1. It is a public ledger that everyone can inspect but which no single user controls.
2. The structure and design of the blockchain is such that all the data in it are about cryptocurrency only.
3. Applications that depend on the basic features of blockchain can be developed without anybody’s permission.
Which of the statements given above is/are correct?
(a) 1 only
(b) 1 and 2 only
(c) 2 only
(d) 1 and 3 only
Ans: d
Explanation:
Blockchain is a shared, immutable ledger that facilitates the process of recording transactions and tracking assets in a business network.
An asset can be tangible (a house, car, cash, land) or intangible (intellectual property, patents, copyrights, branding). Virtually anything of value can be tracked and traded on a blockchain network, reducing risk and cutting costs for all involved.
Bitcoin is an unregulated, digital currency. Bitcoin uses blockchain technology as its transaction ledger.
Hence, statement 2 is incorrect.

## Data items

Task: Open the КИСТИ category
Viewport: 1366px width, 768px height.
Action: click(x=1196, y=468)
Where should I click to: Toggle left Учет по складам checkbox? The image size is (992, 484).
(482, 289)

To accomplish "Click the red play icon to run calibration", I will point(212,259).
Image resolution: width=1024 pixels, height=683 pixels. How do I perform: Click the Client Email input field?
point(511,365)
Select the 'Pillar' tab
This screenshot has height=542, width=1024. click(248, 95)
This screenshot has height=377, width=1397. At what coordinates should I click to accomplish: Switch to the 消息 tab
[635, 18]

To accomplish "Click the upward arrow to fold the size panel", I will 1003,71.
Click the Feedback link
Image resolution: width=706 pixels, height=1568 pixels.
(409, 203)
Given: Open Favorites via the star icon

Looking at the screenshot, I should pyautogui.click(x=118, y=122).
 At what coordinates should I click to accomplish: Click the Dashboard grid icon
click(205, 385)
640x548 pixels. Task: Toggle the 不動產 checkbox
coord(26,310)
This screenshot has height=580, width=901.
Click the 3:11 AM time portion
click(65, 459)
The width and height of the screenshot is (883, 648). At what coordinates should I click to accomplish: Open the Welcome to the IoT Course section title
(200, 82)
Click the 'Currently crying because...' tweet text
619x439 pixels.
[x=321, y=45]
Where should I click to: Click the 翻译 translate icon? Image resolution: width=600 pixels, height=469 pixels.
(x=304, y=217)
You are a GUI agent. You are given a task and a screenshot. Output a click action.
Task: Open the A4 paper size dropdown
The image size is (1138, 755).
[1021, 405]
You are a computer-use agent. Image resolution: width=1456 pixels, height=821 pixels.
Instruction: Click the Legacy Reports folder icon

## Written request A
Please retype the blockchain quiz word for word, from "2. The structure" to "above is/are correct?".
## Written request B
Extend the blockchain quiz, picking up right after its final sentence.

## Final answer A
2. The structure and design of the blockchain is such that all the data in it are about cryptocurrency only.
3. Applications that depend on the basic features of blockchain can be developed without anybody’s permission.
Which of the statements given above is/are correct?

## Final answer B
Blockchain is ideal for delivering that information because it provides immediate, shared, and observable information that is stored on an immutable ledger that only permissioned network members can access. A blockchain network can track orders, payments, accounts, production and much more. And because members share a single view of the truth, you can see all details of a transaction end to end, giving you greater confidence, and new efficiencies and opportunities.
Key elements of a blockchain
Distributed ledger technology All network participants have access to the distributed ledger and its immutable record of transactions. With this shared ledger, transactions are recorded only once, eliminating the duplication of effort that’s typical of traditional business networks.
Immutable records
No participant can change or tamper with a transaction after it’s been recorded to the shared ledger. If a transaction record includes an error, a new transaction must be added to reverse the error, and both transactions are then visible.
Smart contracts
To speed transactions, a set of rules that are called a smart contract is stored on the blockchain and run automatically. A smart contract defines conditions for corporate bond transfers, include terms for travel insurance to be paid and much more.
Hence, statement 1 is correct.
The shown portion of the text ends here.